Given that this data source is going to be taken down at anytime (and that the source is crazy slow), I think priority one should be downloading it - even if it's spread across multiple people. We can consolidate and duplicate later.

@randomvariable

This comment has been minimized.

randomvariable commented Jan 26, 2017

Started a sync of ftp://newftp.epa.gov/RSEI/Version233_RY2012/Disaggregated_Microdata/ at about 500KB/s

@gofrogs2013

This comment has been minimized.

gofrogs2013 commented Jan 30, 2017

I'm curious if it would be worthwhile to try to make a FOIA request for this information as I'm having the same issue with slow downloads and we could get it on a hard drive or similar, albeit with a fee. The entire dataset could be sent on a 2 TB external HD.

@bkirkbri

This comment has been minimized.

Collaborator

bkirkbri commented Jan 31, 2017

@gofrogs2013 Good idea

@bkirkbri

This comment has been minimized.

Collaborator

bkirkbri commented Jan 31, 2017

Can someone volunteer to coordinate this issue?
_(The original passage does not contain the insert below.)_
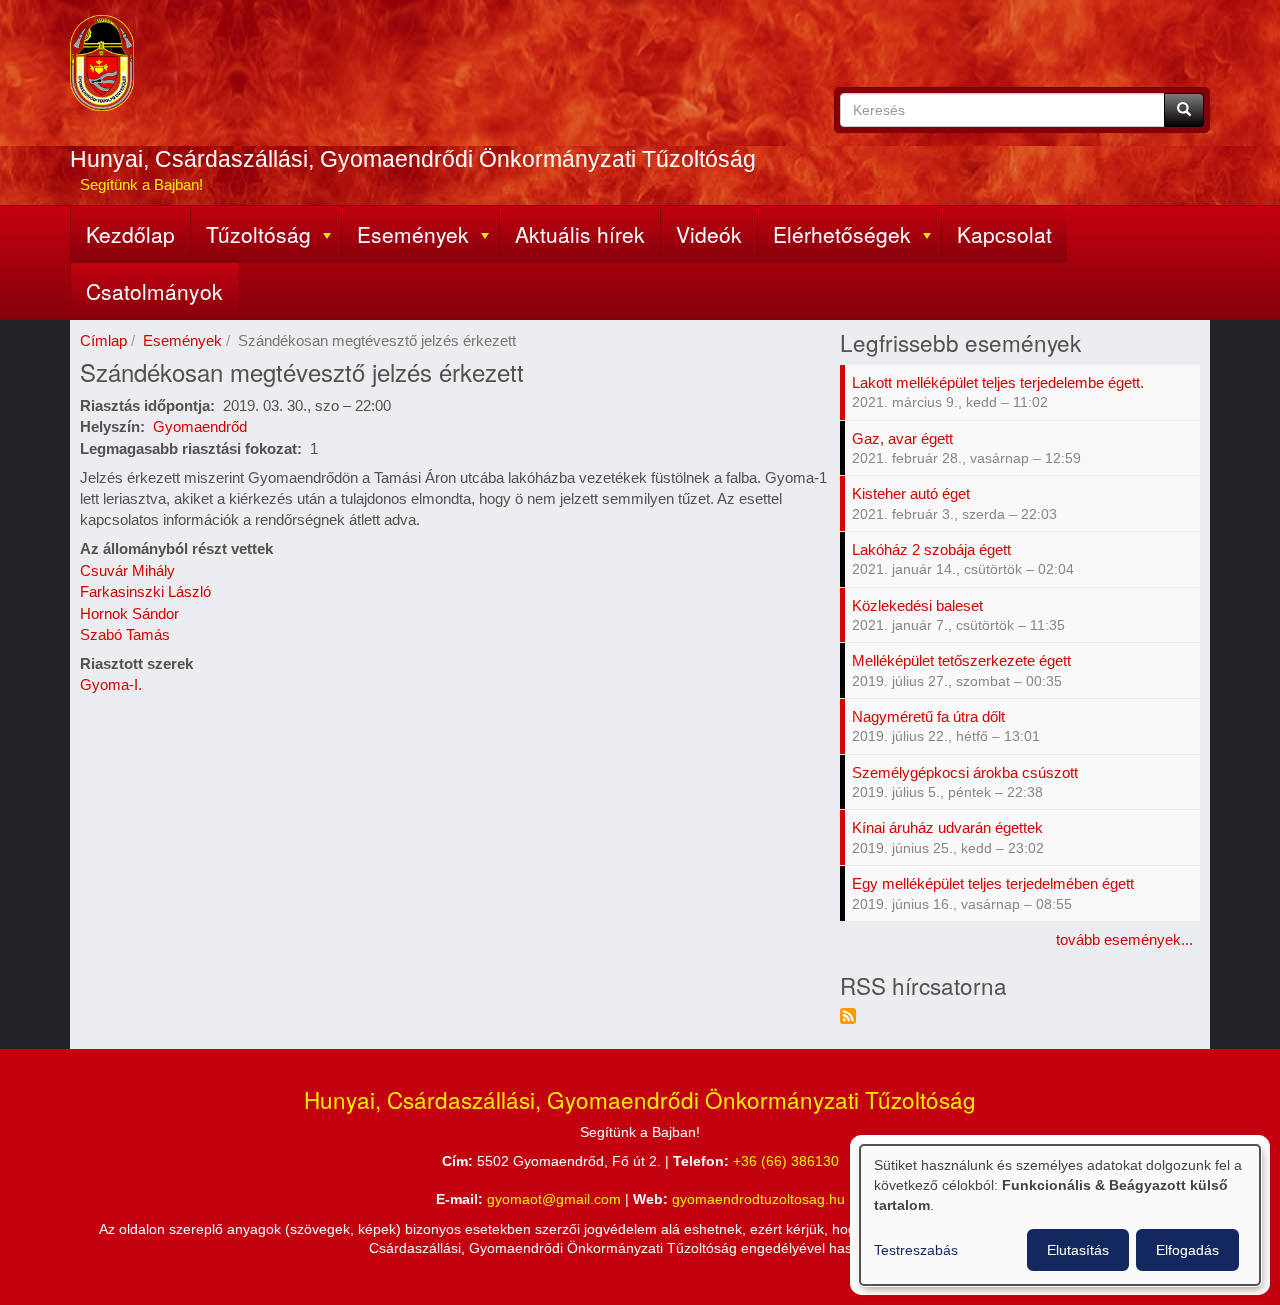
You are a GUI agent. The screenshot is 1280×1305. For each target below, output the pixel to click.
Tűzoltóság (258, 234)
It's great that so many people are dividing it up to get it done! If one of you could track who has what that would be really helpful. Thanks!

@Serubin

This comment has been minimized.

Serubin commented Jan 31, 2017

I've suffered an untimely hard drive failure, I gotta back out. Sorry.

@gofrogs2013

This comment has been minimized.

gofrogs2013 commented Jan 31, 2017

I went ahead and made a FOIA request for all data in the newftp folder. You can check the progress here: https://foiaonline.regulations.gov/foia/action/public/view/request?objectId=090004d281137e25

@gofrogs2013

This comment has been minimized.

gofrogs2013 commented Feb 1, 2017

@bkirkbri Per the previous comment, I've made the FOIA request and added a link. I won't be able to coordinate it beyond that if we still want to try downloading the rest of it (which is probably the case) as I'll be working on NASA ERS files #289 for a while, but I'll post here if they approve the request.

@JeremiahCurtis

This comment has been minimized.

JeremiahCurtis commented Feb 3, 2017

@randomvariable How is the microdata folder moving? I am attempting a grab of the following RSEI subfolders: temp and shapefiles

@donbright

This comment has been minimized.

donbright commented Feb 4, 2017

fyi for anyone trying to look at @empirical-bayesian issue links, they actually refer to https://bitbucket.org/azimuth-backup/azimuth-inventory/issues/89 not the automatically generated github issues (like this #89)

@StephWo

This comment has been minimized.

StephWo commented Feb 4, 2017

I'm trying to get those Microdata files. I started with the last one in alphabetical order (Micro2012_2012...) and will go backwards from that. ETA for the first file is in 9 days...

@gofrogs2013

This comment has been minimized.

gofrogs2013 commented Feb 7, 2017

@BauerPiepenbrink Is your download still going, and if so do you have the same ETA? Hopefully it will be possible to download these large files, but if not I will try getting them from the agency via FOIA as I mention above.

@donbright

This comment has been minimized.

donbright commented Feb 7, 2017

I just checked and ./AIR_QUALITY_DATA only has 58M of data in a single .zip file, which is far less than what @Serubin reported above.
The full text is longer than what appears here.